Key Laboratory of Pathobiology, Ministry of Education, Jilin University, Changchun, 130021, China.
School of Life Sciences, Henan University, Kaifeng, 475004, China.
Mol Metab. 2021 Feb;44:101131. doi: 10.1016/j.molmet.2020.101131. Epub 2020 Dec 3.
Live kinase B1 (LKB1) is a tumor suppressor that is mutated in Peutz-Jeghers syndrome (PJS) and a variety of cancers. Lkb1 encodes serine-threonine kinase (STK) 11 that activates AMP-activated protein kinase (AMPK) and its 13 superfamily members, regulating multiple biological processes, such as cell polarity, cell cycle arrest, embryo development, apoptosis, and bioenergetics metabolism. Increasing evidence has highlighted that deficiency of LKB1 in cancer cells induces extensive metabolic alterations that promote tumorigenesis and development. LKB1 also participates in the maintenance of phenotypes and functions of normal cells through metabolic regulation.
Given the important role of LKB1 in metabolic regulation, we provide an overview of the association of metabolic alterations in glycolysis, aerobic oxidation, the pentose phosphate pathway (PPP), gluconeogenesis, glutamine, lipid, and serine induced by aberrant LKB1 signals in tumor progression, non-neoplastic diseases, and functions of immune cells.

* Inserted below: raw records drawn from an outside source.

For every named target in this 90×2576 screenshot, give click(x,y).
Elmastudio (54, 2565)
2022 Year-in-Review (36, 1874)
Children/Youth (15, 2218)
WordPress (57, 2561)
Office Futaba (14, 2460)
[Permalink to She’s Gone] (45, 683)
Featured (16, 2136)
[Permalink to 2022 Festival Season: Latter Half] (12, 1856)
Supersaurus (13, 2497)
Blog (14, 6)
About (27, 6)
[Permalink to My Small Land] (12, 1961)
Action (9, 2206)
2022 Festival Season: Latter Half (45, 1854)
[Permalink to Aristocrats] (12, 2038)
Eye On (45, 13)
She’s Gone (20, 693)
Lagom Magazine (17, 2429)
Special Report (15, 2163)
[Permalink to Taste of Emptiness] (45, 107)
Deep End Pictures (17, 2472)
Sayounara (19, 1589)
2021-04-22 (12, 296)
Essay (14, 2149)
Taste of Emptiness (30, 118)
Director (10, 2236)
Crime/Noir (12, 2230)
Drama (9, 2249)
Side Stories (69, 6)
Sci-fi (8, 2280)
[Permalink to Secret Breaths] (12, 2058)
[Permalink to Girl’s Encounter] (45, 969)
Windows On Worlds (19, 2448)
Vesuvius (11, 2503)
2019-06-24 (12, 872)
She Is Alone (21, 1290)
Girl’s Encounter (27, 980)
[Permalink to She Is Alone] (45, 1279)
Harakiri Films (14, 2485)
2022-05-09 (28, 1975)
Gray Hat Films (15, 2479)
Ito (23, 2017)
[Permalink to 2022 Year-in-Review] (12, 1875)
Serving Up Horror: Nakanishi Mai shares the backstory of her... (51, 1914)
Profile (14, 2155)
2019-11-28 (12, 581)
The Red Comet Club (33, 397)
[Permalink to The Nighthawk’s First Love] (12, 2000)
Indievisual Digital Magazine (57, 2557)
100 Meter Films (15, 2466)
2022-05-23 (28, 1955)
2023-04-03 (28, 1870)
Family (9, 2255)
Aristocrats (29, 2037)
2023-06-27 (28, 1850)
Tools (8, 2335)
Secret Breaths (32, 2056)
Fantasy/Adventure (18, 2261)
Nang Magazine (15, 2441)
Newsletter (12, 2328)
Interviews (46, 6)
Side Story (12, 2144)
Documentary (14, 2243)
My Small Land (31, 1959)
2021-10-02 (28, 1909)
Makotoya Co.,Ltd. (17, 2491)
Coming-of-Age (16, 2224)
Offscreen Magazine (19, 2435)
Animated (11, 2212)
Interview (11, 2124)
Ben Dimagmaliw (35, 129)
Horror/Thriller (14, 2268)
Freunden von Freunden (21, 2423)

In this review, we summarize layers of evidence demonstrating that disordered metabolisms in glucose, glutamine, lipid, and serine caused by LKB1 deficiency promote carcinogenesis and non-neoplastic diseases. The metabolic reprogramming resulting from the loss of LKB1 confers cancer cells with growth or survival advantages. Nevertheless, it also causes a metabolic frangibility for LKB1-deficient cancer cells. The metabolic regulation of LKB1 also plays a vital role in maintaining cellular phenotype in the progression of non-neoplastic diseases. In addition, lipid metabolic regulation of LKB1 plays an important role in controlling the function, activity, proliferation, and differentiation of several types of immune cells. We conclude that in-depth knowledge of metabolic pathways regulated by LKB1 is conducive to identifying therapeutic targets and developing drug combinations to treat cancers and metabolic diseases and achieve immunoregulation.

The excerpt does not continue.